Pemaparan disusul oleh Herdyansyah Hamzah, yang memantik diskusi dengan membandingkan proses Revisi UU KPK dan RUU Cipta Kerja. Herdyansyah menjelaskan bahwa terdapat lima kesamaan yang terdapat dalam kedua UU tersebut, yaitu state capture dengan aktor yang sama, yaitu DPR RI; nir-partisipasi dan tertutup (cacat prosedural); anti dialog yang jauh dari prinsip demokrasi liberatif; cenderung anti kritik dan represif; dan memperlemah gerakan anti korupsi.

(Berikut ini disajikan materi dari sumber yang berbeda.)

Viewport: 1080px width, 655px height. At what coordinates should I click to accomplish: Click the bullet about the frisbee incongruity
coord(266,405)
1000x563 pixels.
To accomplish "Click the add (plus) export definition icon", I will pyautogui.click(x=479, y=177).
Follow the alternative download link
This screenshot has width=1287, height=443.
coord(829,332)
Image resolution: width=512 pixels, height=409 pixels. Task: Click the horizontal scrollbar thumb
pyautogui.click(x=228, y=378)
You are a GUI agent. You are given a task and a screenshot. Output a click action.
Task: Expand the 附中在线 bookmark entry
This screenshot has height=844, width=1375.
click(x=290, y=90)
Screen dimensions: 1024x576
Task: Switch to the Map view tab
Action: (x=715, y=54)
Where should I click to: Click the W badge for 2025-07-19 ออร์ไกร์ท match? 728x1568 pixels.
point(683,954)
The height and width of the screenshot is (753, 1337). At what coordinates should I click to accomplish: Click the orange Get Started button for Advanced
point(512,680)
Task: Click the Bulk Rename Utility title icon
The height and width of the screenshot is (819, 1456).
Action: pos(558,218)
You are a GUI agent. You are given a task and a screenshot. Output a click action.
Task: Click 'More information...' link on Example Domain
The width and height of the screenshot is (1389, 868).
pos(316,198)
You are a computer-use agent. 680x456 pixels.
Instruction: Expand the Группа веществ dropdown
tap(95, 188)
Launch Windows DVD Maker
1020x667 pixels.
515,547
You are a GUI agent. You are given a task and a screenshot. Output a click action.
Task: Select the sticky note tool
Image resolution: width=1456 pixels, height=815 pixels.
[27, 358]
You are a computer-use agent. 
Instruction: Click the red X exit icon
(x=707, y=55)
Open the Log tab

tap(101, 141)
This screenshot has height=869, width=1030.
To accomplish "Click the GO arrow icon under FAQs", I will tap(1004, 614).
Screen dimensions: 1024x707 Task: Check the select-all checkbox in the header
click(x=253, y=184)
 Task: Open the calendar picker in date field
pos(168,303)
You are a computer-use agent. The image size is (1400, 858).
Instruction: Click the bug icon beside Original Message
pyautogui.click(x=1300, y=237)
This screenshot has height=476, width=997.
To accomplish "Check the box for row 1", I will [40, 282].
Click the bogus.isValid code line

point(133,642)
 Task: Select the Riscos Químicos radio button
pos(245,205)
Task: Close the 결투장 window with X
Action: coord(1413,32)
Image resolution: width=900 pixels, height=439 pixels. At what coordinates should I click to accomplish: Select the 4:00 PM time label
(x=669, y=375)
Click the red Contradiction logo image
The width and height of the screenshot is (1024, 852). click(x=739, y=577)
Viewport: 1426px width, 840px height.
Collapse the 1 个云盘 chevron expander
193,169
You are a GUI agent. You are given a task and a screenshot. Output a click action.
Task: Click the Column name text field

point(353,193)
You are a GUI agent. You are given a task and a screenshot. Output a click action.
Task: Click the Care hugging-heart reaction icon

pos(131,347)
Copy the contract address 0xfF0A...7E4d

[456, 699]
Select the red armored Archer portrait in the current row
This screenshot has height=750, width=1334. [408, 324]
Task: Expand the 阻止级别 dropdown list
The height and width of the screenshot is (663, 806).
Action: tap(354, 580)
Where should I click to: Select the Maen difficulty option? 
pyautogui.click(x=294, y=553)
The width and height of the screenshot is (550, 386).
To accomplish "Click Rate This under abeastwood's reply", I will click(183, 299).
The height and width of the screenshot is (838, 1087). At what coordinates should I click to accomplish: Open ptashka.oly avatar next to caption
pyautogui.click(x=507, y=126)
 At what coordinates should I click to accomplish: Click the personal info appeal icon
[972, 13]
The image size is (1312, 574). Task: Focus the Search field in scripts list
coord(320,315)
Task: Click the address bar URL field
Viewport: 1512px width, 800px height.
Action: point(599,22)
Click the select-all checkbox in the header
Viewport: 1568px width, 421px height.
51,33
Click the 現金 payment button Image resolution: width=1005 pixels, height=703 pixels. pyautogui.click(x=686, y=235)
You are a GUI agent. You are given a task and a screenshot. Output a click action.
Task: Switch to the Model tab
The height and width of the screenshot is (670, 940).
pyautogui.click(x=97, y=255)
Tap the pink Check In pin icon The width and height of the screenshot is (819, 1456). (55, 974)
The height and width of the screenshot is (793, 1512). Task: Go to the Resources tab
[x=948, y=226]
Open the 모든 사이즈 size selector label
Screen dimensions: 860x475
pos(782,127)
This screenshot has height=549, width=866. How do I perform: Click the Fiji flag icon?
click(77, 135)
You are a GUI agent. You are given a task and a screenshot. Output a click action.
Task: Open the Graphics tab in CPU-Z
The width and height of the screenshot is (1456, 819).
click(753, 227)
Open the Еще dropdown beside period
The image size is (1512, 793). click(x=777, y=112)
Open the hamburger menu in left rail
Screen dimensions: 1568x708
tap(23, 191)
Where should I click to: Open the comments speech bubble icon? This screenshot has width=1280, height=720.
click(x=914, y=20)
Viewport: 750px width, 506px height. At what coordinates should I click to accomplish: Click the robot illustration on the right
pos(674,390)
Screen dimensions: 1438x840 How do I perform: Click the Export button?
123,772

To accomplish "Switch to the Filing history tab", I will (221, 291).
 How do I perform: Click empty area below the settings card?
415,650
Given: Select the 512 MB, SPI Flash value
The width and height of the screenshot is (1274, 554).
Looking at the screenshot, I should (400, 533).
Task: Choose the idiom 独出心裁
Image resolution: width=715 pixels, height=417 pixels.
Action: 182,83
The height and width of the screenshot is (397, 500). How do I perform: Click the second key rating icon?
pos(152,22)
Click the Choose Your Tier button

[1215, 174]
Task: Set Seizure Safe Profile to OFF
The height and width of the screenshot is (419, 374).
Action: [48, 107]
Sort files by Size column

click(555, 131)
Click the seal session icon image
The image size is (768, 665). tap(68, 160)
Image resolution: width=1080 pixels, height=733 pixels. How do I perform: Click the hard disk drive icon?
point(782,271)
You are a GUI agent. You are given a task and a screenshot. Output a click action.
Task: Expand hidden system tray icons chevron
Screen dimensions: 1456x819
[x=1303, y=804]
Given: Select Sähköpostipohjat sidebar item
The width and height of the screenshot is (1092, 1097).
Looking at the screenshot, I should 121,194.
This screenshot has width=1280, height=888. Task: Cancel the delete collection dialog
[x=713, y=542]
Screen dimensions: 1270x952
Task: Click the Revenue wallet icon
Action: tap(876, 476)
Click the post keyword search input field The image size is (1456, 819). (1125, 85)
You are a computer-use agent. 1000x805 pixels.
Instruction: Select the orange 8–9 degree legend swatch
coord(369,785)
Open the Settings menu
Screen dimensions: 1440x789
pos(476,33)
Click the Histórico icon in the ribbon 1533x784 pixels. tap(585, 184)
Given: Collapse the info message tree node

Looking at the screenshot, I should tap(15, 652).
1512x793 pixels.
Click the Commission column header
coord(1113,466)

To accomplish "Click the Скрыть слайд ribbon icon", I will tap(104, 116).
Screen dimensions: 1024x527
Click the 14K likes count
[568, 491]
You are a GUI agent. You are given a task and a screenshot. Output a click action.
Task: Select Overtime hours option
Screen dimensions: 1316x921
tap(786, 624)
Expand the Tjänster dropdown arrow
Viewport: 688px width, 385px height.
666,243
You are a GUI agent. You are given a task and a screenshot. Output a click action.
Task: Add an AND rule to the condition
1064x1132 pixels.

Diskusi dilanjutkan oleh Zainal Arifin Mochtar. Zainal membahas mengenai dampak negatif sentralisasi kekuasaan dari perspektif korupsi. Selain itu, ia juga memaparkan mengenai sentralisasi dan dampaknya terhadap pengawasan. Zainal menegaskan bahwa RUU ini tidak bisa hanya dibaca pasal-perpasal, namun harus secara keseluruhan dengan pendekatan beyond the law dan aspek socio-legal. Beliau pun berpendapat bahwa penyusunan UU harus melihat paradigma seperti hukum, publik, politik hukum, kemampuan mekanisme, relasinya dengan masyarakat, dan lain sebagainya.